* _WHAT IS NEEDED_
Output every record precisely.

* _DATA SHOWN_
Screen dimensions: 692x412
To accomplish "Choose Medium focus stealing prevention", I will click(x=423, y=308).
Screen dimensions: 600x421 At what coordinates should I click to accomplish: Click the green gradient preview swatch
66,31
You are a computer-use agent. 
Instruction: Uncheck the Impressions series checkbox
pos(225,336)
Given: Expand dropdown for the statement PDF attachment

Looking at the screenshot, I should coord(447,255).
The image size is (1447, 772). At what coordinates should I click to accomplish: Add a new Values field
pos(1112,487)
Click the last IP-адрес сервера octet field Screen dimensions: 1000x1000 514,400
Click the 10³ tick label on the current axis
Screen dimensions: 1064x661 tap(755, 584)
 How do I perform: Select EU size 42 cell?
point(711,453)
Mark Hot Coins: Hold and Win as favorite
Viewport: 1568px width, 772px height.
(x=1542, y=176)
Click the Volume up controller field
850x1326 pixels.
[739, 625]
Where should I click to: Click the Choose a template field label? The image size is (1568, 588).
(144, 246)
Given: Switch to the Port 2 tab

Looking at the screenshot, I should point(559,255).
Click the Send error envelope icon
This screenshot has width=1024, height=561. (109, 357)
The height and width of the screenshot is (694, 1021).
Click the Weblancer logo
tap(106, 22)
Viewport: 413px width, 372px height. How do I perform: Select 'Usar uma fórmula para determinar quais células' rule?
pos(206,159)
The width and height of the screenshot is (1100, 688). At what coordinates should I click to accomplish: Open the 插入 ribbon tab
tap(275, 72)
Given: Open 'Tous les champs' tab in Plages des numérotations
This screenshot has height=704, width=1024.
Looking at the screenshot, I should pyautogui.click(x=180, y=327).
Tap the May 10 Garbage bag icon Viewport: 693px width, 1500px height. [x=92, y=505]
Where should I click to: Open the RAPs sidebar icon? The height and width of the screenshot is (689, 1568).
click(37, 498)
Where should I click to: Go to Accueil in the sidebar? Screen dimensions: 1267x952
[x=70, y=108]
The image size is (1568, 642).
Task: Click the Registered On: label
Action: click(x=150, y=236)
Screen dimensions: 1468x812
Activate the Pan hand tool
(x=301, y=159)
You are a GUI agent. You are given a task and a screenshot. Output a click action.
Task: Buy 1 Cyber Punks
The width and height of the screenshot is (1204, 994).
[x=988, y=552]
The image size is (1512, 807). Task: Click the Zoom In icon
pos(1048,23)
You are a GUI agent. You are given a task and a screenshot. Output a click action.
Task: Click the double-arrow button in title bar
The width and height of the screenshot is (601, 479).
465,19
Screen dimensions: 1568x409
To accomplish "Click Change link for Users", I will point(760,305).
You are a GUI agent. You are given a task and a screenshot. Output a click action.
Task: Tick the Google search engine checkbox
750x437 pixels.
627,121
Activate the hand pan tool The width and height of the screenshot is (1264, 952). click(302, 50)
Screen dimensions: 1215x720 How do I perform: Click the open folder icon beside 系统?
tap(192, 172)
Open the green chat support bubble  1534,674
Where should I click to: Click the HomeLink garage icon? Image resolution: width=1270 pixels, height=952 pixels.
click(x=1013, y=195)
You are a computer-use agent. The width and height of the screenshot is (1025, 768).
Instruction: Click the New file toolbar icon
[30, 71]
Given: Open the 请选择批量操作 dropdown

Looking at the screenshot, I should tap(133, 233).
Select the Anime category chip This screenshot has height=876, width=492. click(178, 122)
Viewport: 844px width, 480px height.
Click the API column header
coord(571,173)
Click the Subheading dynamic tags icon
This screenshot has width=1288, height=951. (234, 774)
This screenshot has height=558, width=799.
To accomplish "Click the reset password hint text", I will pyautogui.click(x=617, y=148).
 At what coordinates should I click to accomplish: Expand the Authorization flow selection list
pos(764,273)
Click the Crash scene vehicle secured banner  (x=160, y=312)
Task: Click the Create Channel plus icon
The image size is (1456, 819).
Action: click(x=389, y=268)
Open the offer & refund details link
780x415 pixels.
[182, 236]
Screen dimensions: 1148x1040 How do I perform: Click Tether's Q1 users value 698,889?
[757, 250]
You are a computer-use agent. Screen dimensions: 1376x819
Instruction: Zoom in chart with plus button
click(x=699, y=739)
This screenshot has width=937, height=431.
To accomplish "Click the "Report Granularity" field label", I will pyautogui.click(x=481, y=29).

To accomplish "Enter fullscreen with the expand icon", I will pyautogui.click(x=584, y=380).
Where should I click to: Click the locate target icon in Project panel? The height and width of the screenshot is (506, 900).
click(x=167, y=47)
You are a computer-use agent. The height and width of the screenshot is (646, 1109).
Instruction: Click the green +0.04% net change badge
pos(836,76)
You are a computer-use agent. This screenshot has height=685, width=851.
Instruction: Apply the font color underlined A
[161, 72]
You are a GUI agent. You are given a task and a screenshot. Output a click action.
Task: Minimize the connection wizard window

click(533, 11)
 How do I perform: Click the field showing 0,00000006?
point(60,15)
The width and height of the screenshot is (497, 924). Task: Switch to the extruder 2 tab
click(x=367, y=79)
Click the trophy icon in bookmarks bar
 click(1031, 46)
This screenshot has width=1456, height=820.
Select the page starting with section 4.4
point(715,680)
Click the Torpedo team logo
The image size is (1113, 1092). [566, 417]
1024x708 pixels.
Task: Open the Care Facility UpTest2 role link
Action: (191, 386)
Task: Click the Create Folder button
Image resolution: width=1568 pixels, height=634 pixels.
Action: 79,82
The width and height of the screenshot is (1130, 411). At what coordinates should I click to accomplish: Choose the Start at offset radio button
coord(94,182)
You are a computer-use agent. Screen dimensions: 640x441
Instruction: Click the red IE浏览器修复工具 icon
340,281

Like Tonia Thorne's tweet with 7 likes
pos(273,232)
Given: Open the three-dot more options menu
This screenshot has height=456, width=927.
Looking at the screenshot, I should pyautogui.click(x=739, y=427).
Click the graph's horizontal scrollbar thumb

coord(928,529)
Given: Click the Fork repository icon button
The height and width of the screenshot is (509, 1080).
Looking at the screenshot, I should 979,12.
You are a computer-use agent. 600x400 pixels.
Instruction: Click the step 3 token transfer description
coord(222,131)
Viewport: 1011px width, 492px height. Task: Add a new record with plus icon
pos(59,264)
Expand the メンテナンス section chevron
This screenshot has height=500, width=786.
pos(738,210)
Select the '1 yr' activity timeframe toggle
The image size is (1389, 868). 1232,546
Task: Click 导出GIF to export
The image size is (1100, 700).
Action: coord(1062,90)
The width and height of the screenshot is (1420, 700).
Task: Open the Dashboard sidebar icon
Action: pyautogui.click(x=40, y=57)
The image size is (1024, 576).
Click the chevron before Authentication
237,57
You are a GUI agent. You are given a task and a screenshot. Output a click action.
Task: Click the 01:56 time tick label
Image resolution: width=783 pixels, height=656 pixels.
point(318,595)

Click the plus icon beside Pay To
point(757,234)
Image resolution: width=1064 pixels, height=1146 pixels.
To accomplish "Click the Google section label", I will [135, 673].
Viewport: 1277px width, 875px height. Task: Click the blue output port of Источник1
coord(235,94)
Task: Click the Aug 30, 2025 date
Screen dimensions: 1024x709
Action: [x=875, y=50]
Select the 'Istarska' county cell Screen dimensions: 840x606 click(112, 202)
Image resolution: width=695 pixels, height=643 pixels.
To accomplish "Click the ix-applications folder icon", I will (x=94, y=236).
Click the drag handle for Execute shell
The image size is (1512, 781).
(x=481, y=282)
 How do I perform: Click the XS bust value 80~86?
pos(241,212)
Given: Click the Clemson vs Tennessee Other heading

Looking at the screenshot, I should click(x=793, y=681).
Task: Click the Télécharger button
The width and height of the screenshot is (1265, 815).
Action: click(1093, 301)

* _TASK ANSWER_
Screen dimensions: 692x412
To accomplish "Choose Medium focus stealing prevention", I will click(x=423, y=308).
Screen dimensions: 600x421 At what coordinates should I click to accomplish: Click the green gradient preview swatch
66,31
You are a computer-use agent. 
Instruction: Uncheck the Impressions series checkbox
pos(225,336)
Given: Expand dropdown for the statement PDF attachment

Looking at the screenshot, I should coord(447,255).
The image size is (1447, 772). At what coordinates should I click to accomplish: Add a new Values field
pos(1112,487)
Click the last IP-адрес сервера octet field Screen dimensions: 1000x1000 514,400
Click the 10³ tick label on the current axis
Screen dimensions: 1064x661 tap(755, 584)
 How do I perform: Select EU size 42 cell?
point(711,453)
Mark Hot Coins: Hold and Win as favorite
Viewport: 1568px width, 772px height.
(x=1542, y=176)
Click the Volume up controller field
850x1326 pixels.
[739, 625]
Where should I click to: Click the Choose a template field label? The image size is (1568, 588).
(144, 246)
Given: Switch to the Port 2 tab

Looking at the screenshot, I should point(559,255).
Click the Send error envelope icon
This screenshot has width=1024, height=561. (109, 357)
The height and width of the screenshot is (694, 1021).
Click the Weblancer logo
tap(106, 22)
Viewport: 413px width, 372px height. How do I perform: Select 'Usar uma fórmula para determinar quais células' rule?
pos(206,159)
The width and height of the screenshot is (1100, 688). At what coordinates should I click to accomplish: Open the 插入 ribbon tab
tap(275, 72)
Given: Open 'Tous les champs' tab in Plages des numérotations
This screenshot has height=704, width=1024.
Looking at the screenshot, I should pyautogui.click(x=180, y=327).
Tap the May 10 Garbage bag icon Viewport: 693px width, 1500px height. [x=92, y=505]
Where should I click to: Open the RAPs sidebar icon? The height and width of the screenshot is (689, 1568).
click(37, 498)
Where should I click to: Go to Accueil in the sidebar? Screen dimensions: 1267x952
[x=70, y=108]
The image size is (1568, 642).
Task: Click the Registered On: label
Action: click(x=150, y=236)
Screen dimensions: 1468x812
Activate the Pan hand tool
(x=301, y=159)
You are a GUI agent. You are given a task and a screenshot. Output a click action.
Task: Buy 1 Cyber Punks
The width and height of the screenshot is (1204, 994).
[x=988, y=552]
The image size is (1512, 807). Task: Click the Zoom In icon
pos(1048,23)
You are a GUI agent. You are given a task and a screenshot. Output a click action.
Task: Click the double-arrow button in title bar
The width and height of the screenshot is (601, 479).
465,19
Screen dimensions: 1568x409
To accomplish "Click Change link for Users", I will point(760,305).
You are a GUI agent. You are given a task and a screenshot. Output a click action.
Task: Tick the Google search engine checkbox
750x437 pixels.
627,121
Activate the hand pan tool The width and height of the screenshot is (1264, 952). click(302, 50)
Screen dimensions: 1215x720 How do I perform: Click the open folder icon beside 系统?
tap(192, 172)
Open the green chat support bubble  1534,674
Where should I click to: Click the HomeLink garage icon? Image resolution: width=1270 pixels, height=952 pixels.
click(x=1013, y=195)
You are a computer-use agent. The width and height of the screenshot is (1025, 768).
Instruction: Click the New file toolbar icon
[30, 71]
Given: Open the 请选择批量操作 dropdown

Looking at the screenshot, I should tap(133, 233).
Select the Anime category chip This screenshot has height=876, width=492. click(178, 122)
Viewport: 844px width, 480px height.
Click the API column header
coord(571,173)
Click the Subheading dynamic tags icon
This screenshot has width=1288, height=951. (234, 774)
This screenshot has height=558, width=799.
To accomplish "Click the reset password hint text", I will pyautogui.click(x=617, y=148).
 At what coordinates should I click to accomplish: Expand the Authorization flow selection list
pos(764,273)
Click the Crash scene vehicle secured banner  (x=160, y=312)
Task: Click the Create Channel plus icon
The image size is (1456, 819).
Action: click(x=389, y=268)
Open the offer & refund details link
780x415 pixels.
[182, 236]
Screen dimensions: 1148x1040 How do I perform: Click Tether's Q1 users value 698,889?
[757, 250]
You are a computer-use agent. Screen dimensions: 1376x819
Instruction: Zoom in chart with plus button
click(x=699, y=739)
This screenshot has width=937, height=431.
To accomplish "Click the "Report Granularity" field label", I will pyautogui.click(x=481, y=29).

To accomplish "Enter fullscreen with the expand icon", I will pyautogui.click(x=584, y=380).
Where should I click to: Click the locate target icon in Project panel? The height and width of the screenshot is (506, 900).
click(x=167, y=47)
You are a computer-use agent. The height and width of the screenshot is (646, 1109).
Instruction: Click the green +0.04% net change badge
pos(836,76)
You are a computer-use agent. This screenshot has height=685, width=851.
Instruction: Apply the font color underlined A
[161, 72]
You are a GUI agent. You are given a task and a screenshot. Output a click action.
Task: Minimize the connection wizard window

click(533, 11)
 How do I perform: Click the field showing 0,00000006?
point(60,15)
The width and height of the screenshot is (497, 924). Task: Switch to the extruder 2 tab
click(x=367, y=79)
Click the trophy icon in bookmarks bar
 click(1031, 46)
This screenshot has width=1456, height=820.
Select the page starting with section 4.4
point(715,680)
Click the Torpedo team logo
The image size is (1113, 1092). [566, 417]
1024x708 pixels.
Task: Open the Care Facility UpTest2 role link
Action: (191, 386)
Task: Click the Create Folder button
Image resolution: width=1568 pixels, height=634 pixels.
Action: 79,82
The width and height of the screenshot is (1130, 411). At what coordinates should I click to accomplish: Choose the Start at offset radio button
coord(94,182)
You are a computer-use agent. Screen dimensions: 640x441
Instruction: Click the red IE浏览器修复工具 icon
340,281

Like Tonia Thorne's tweet with 7 likes
pos(273,232)
Given: Open the three-dot more options menu
This screenshot has height=456, width=927.
Looking at the screenshot, I should pyautogui.click(x=739, y=427).
Click the graph's horizontal scrollbar thumb

coord(928,529)
Given: Click the Fork repository icon button
The height and width of the screenshot is (509, 1080).
Looking at the screenshot, I should 979,12.
You are a computer-use agent. 600x400 pixels.
Instruction: Click the step 3 token transfer description
coord(222,131)
Viewport: 1011px width, 492px height. Task: Add a new record with plus icon
pos(59,264)
Expand the メンテナンス section chevron
This screenshot has height=500, width=786.
pos(738,210)
Select the '1 yr' activity timeframe toggle
The image size is (1389, 868). 1232,546
Task: Click 导出GIF to export
The image size is (1100, 700).
Action: coord(1062,90)
The width and height of the screenshot is (1420, 700).
Task: Open the Dashboard sidebar icon
Action: pyautogui.click(x=40, y=57)
The image size is (1024, 576).
Click the chevron before Authentication
237,57
You are a GUI agent. You are given a task and a screenshot. Output a click action.
Task: Click the 01:56 time tick label
Image resolution: width=783 pixels, height=656 pixels.
point(318,595)

Click the plus icon beside Pay To
point(757,234)
Image resolution: width=1064 pixels, height=1146 pixels.
To accomplish "Click the Google section label", I will [135, 673].
Viewport: 1277px width, 875px height. Task: Click the blue output port of Источник1
coord(235,94)
Task: Click the Aug 30, 2025 date
Screen dimensions: 1024x709
Action: [x=875, y=50]
Select the 'Istarska' county cell Screen dimensions: 840x606 click(112, 202)
Image resolution: width=695 pixels, height=643 pixels.
To accomplish "Click the ix-applications folder icon", I will (x=94, y=236).
Click the drag handle for Execute shell
The image size is (1512, 781).
(x=481, y=282)
 How do I perform: Click the XS bust value 80~86?
pos(241,212)
Given: Click the Clemson vs Tennessee Other heading

Looking at the screenshot, I should click(x=793, y=681).
Task: Click the Télécharger button
The width and height of the screenshot is (1265, 815).
Action: click(1093, 301)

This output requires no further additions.